“Tutte le canzoni presentate qui sono tutte reazioni alle ansie dei giorni nostri”

"Tutte le canzoni presentate qui sono tutte reazioni alle ansie dei giorni nostri"

Bono ha parlato del nuovo EP degli U2 “Days Of Ash” e delle sue tracce politicamente cariche dicendo: “tutte le canzoni presentate qui sono tutte reazioni alle ansie dei giorni nostri”.

Il nuovo EP, che puoi ascoltare qui, è arrivato oggi (18 febbraio), il Mercoledì delle Ceneri, e i fan possono guardare i video con i testi di tutte le cinque tracce del progetto (più una poesia) qui. Oltre a questo, la band pubblicò un numero speciale della loro rivista Propaganda con nuove interviste con i membri della band e i testi delle canzoni dell’EP.

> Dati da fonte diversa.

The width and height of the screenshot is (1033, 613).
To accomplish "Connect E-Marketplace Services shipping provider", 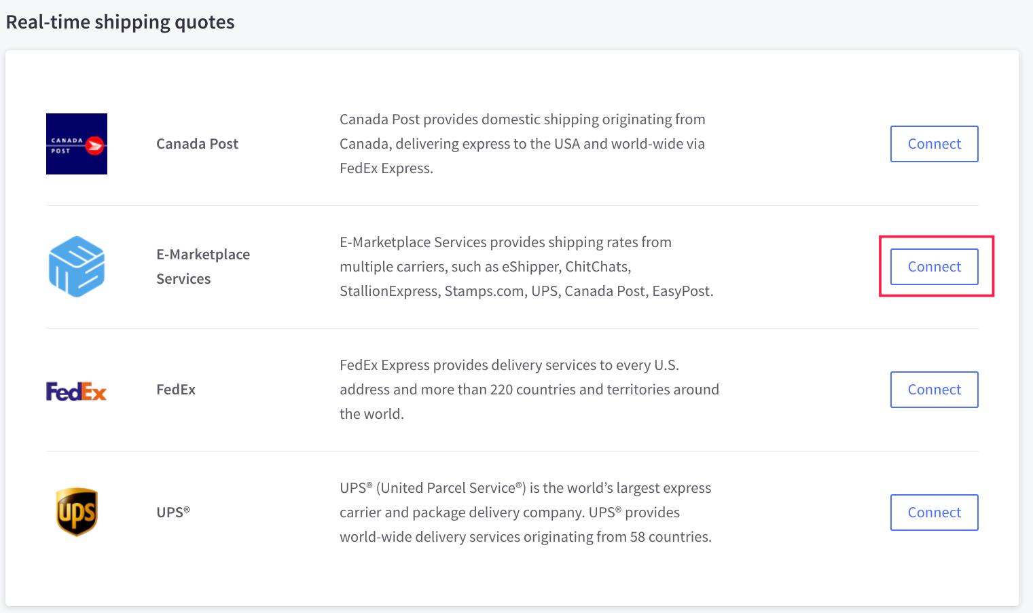I will coord(934,267).
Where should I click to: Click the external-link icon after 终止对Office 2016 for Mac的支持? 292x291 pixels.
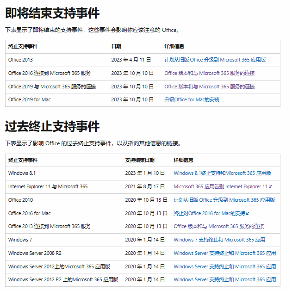click(x=248, y=214)
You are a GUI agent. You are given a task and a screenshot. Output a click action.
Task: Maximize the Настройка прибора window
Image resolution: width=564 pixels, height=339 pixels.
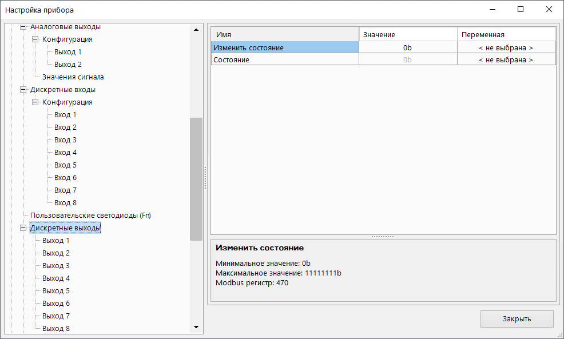[x=521, y=10]
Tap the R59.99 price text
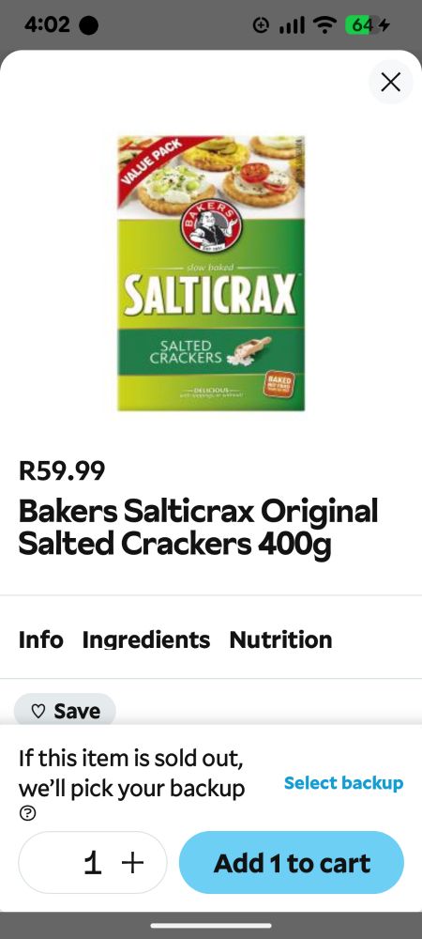 [62, 470]
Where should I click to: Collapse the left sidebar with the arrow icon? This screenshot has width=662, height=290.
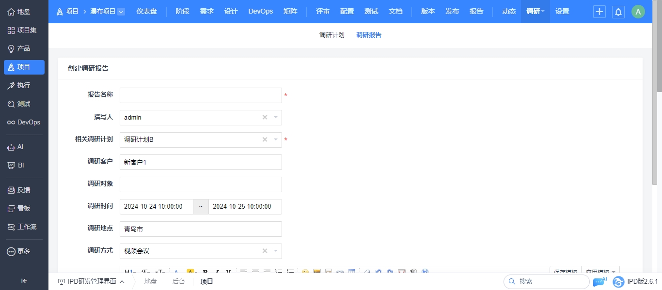pyautogui.click(x=24, y=281)
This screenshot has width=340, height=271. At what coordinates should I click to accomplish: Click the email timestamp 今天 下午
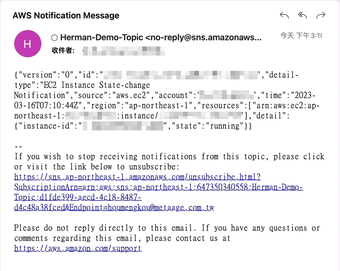pyautogui.click(x=301, y=36)
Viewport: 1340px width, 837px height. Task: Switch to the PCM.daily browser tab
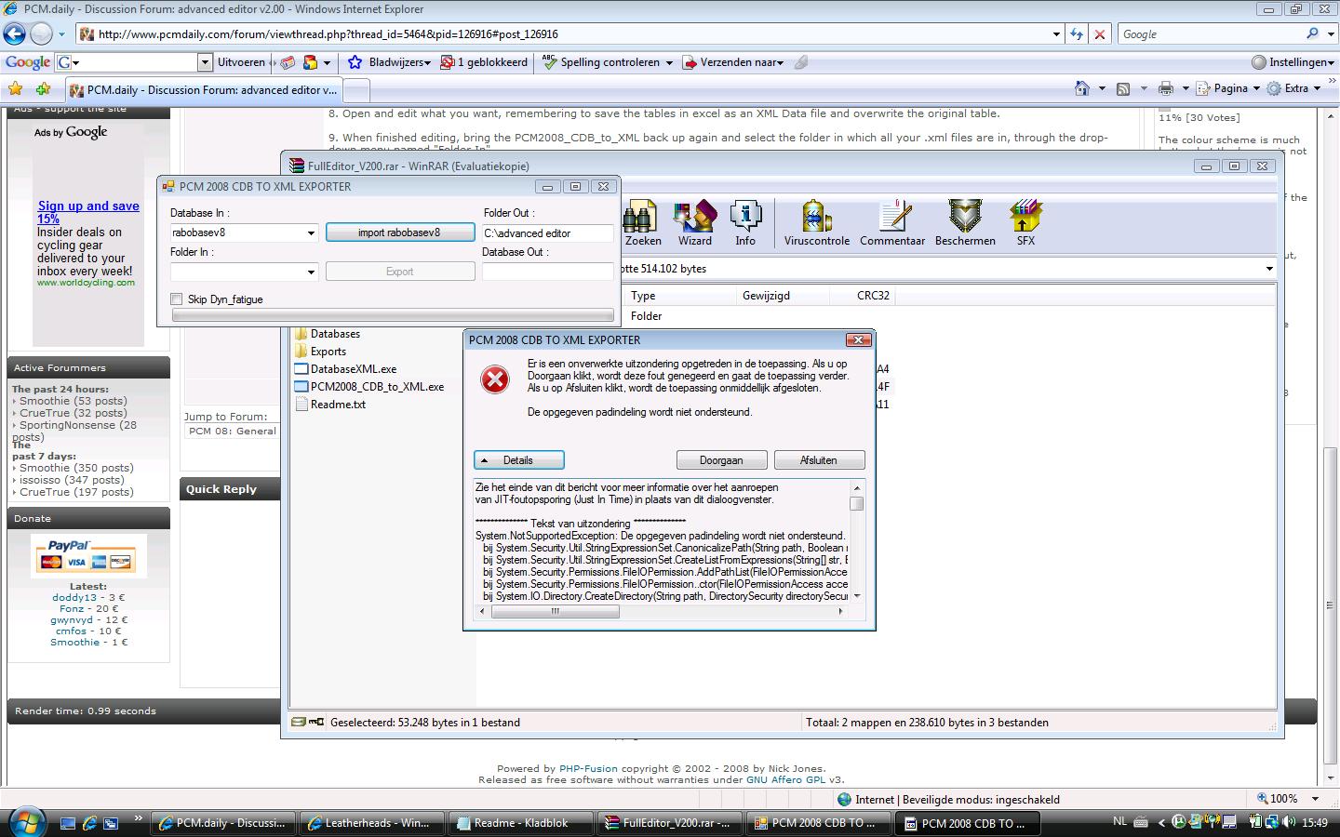[x=203, y=90]
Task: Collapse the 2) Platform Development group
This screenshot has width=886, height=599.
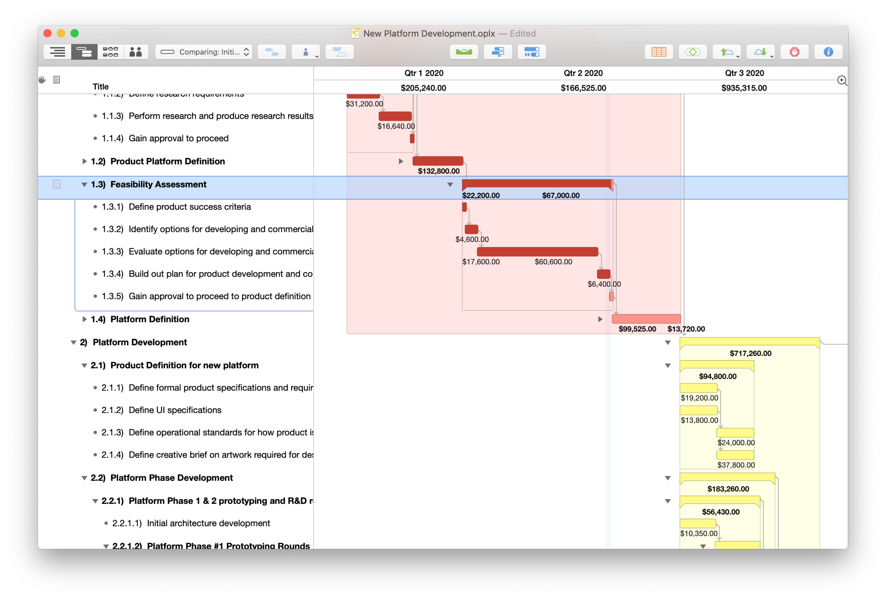Action: [x=74, y=342]
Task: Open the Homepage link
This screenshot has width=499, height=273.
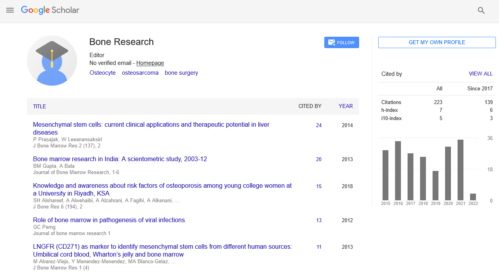Action: click(x=150, y=63)
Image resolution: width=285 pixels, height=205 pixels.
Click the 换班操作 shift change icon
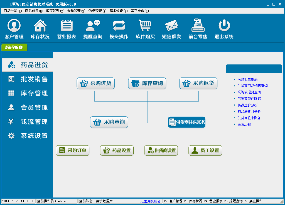[119, 26]
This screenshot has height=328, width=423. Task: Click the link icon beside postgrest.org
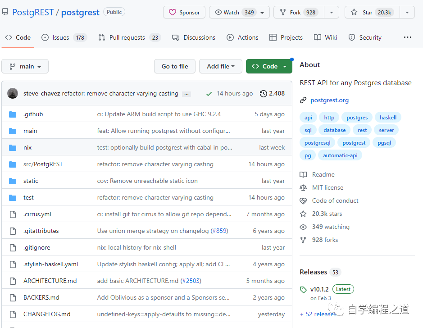click(303, 100)
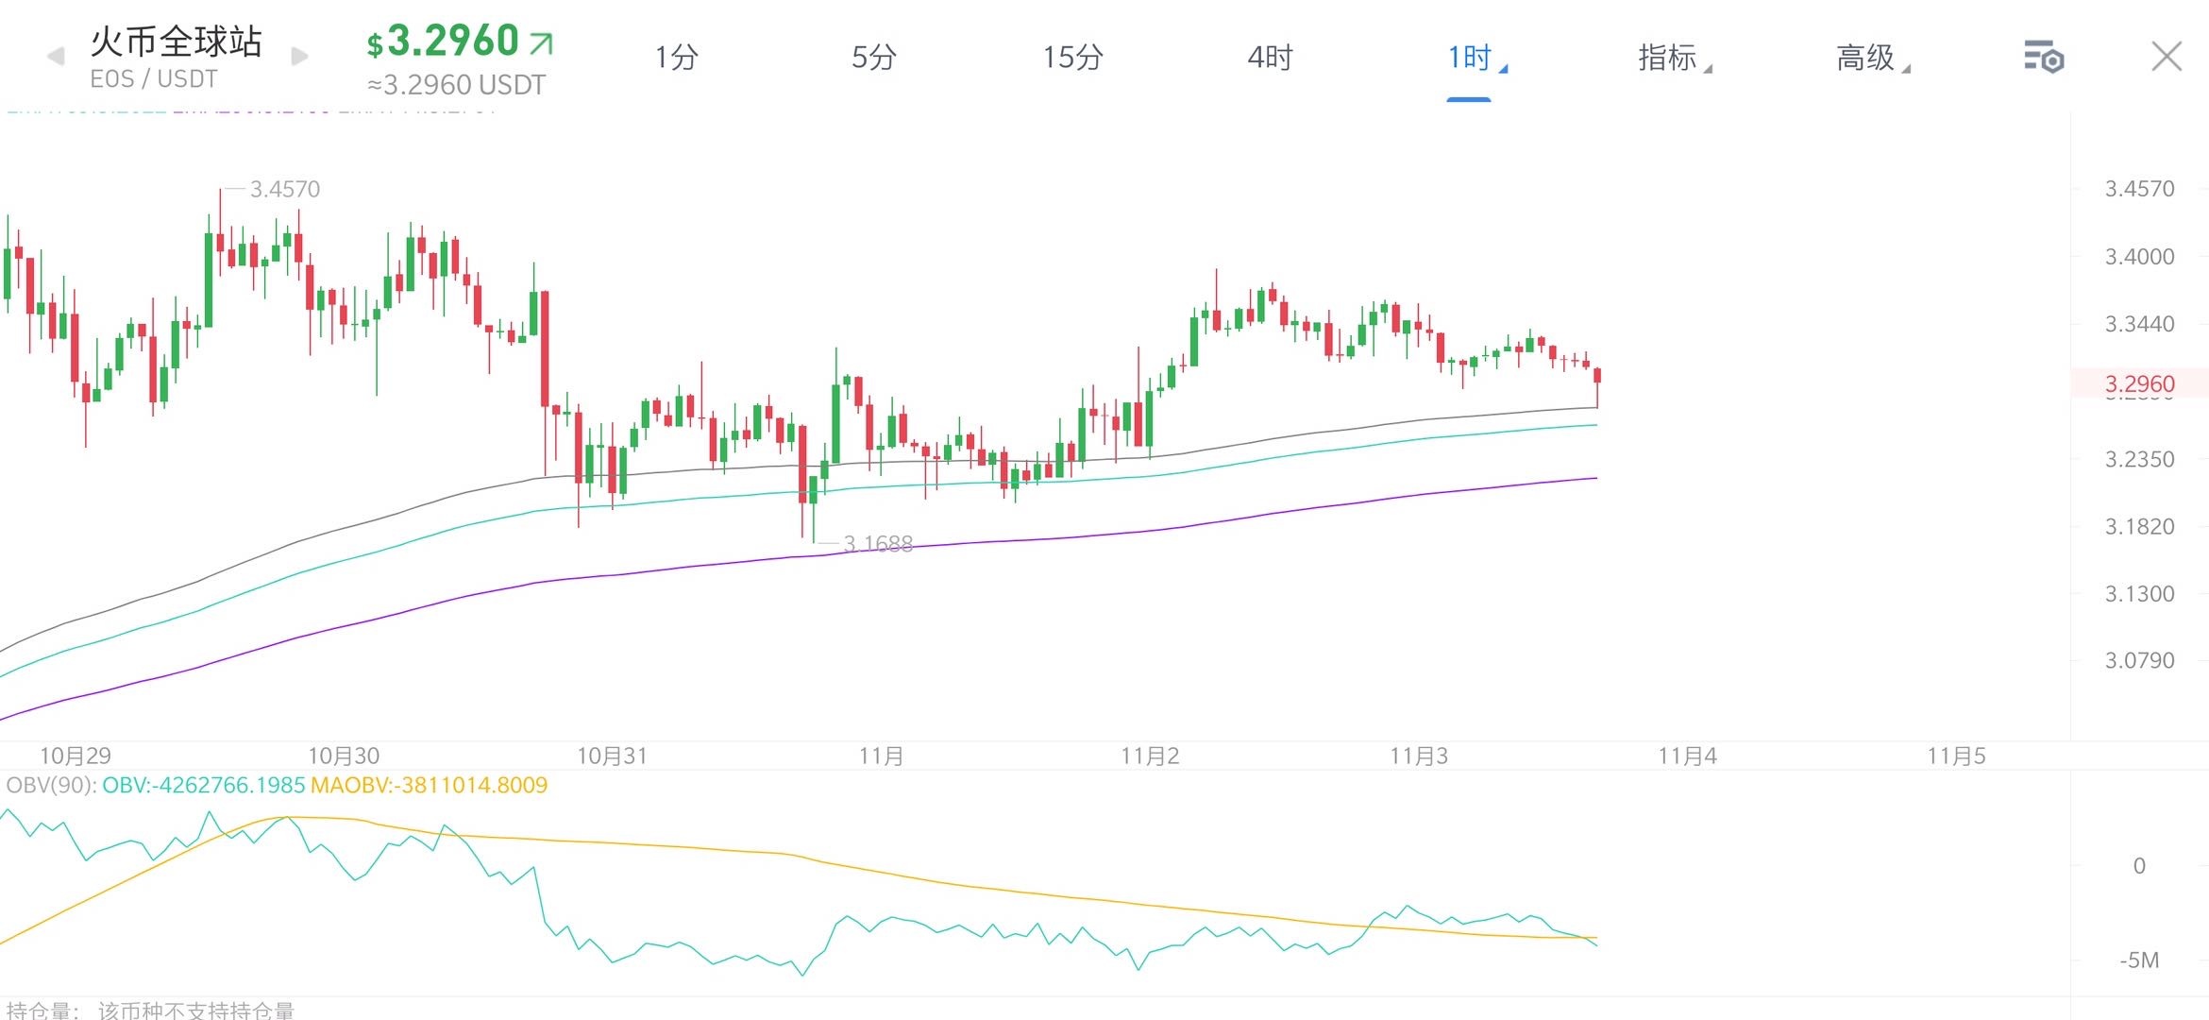Click the 3.4570 high price marker

pyautogui.click(x=284, y=189)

In attesa di un nuovo album nel 2026, il nuovo progetto contiene cinque canzoni intitolate ‘American Obituary’, ‘The Tears Of Things’, ‘Song Of The Future’, ‘Wildpeace’, ‘One Life At A Time’ e ‘Yours Eternally’ (con Ed Sheeran e Taras Topolia), che viene descritta come “una risposta immediata agli eventi attuali e ispirata dalle tante persone straordinarie e coraggiose che combattono in prima linea per la libertà”.

Secondo un comunicato stampa, quattro dei cinque brani “parlano di individui – una madre, un padre, un’adolescente – le cui vite sono state brutalmente stroncate. Un soldato che preferirebbe cantare ma è pronto a morire per la libertà del suo paese”.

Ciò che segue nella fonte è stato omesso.